Lovesac (LOVE) CFO Keith R. Siegner Receives Award (RSU Vesting)

What Happened

  • Keith R. Siegner, Executive Vice President and Chief Financial Officer of Lovesac Co. (LOVE), had performance-based restricted stock units (RSUs) convert to common shares on March 18, 2026.
  • A total of 14,862 shares were acquired upon vesting (2,963 + 4,802 + 7,097). No cash was paid for these shares (reported price $0.00). To satisfy withholding/tax obligations, 1,112 shares were delivered to the issuer, leaving a net of 13,750 shares received by Siegner.
  • These reported transactions reflect the vesting/settlement of performance-based RSUs (not open-market purchases or sales).

Key Details

  • Transaction date: March 18, 2026; Form 4 filed March 20, 2026 (filed within the usual two-business-day window).
  • Reported acquisitions (vested/converted): 2,963; 4,802; 7,097 shares — total 14,862 shares — at $0.00 per share.
  • Shares withheld/delivered to issuer for taxes: 226 + 269 + 617 = 1,112 shares.
  • Net shares retained by insider after withholding: 13,750.
  • Footnotes: F1–F4 indicate these were RSUs (one RSU = one share upon vesting) and these shares came from different performance-based RSU tranches: June 30, 2023 (third tranche), June 11, 2024 (second tranche), and April 15, 2025 (first tranche).

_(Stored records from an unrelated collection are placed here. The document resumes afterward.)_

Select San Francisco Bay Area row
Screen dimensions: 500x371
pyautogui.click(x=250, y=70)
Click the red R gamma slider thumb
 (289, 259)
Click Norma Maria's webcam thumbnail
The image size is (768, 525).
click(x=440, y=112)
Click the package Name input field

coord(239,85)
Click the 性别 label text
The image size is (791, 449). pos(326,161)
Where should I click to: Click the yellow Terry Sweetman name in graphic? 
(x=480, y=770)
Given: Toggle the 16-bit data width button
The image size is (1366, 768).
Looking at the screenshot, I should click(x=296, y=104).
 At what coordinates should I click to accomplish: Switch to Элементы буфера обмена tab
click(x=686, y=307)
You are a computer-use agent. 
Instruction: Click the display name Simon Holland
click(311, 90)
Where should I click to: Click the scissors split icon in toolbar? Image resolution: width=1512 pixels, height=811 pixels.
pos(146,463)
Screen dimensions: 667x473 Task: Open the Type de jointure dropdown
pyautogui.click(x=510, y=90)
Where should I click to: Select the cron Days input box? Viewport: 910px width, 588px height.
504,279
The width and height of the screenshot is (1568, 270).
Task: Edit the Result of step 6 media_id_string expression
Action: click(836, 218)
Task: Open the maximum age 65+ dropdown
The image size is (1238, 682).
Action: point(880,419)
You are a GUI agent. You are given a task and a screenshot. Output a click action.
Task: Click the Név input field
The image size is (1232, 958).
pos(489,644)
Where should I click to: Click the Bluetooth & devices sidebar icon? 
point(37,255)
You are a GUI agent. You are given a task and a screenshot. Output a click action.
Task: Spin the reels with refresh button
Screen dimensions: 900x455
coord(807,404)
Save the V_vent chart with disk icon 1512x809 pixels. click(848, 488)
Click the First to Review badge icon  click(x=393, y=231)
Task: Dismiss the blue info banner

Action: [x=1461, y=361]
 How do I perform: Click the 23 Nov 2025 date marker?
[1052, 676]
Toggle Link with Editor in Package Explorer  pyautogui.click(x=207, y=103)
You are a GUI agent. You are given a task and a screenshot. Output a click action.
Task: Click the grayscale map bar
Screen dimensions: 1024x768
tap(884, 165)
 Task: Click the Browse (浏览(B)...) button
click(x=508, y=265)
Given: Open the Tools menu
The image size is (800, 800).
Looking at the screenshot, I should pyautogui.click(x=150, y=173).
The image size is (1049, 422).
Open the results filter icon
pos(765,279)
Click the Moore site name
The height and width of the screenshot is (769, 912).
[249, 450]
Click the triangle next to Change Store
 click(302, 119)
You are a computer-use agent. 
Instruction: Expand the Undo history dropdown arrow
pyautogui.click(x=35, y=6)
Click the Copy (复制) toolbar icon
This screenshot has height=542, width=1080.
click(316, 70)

Unearned balances from those grants were forfeited as noted.
  • Shares owned following the transaction: not disclosed in the provided summary of the filing.

Context

  • These transactions are typical for RSU vesting: the derivative (RSU) converted to shares (reported as exercise/conversion), and some shares were surrendered/issued back to the company to cover withholding (tax) obligations. Because this is vesting of awards rather than an open-market buy or sale, it should be read as compensation-related settlement, not a direct buy/sell signal about the insider’s market view.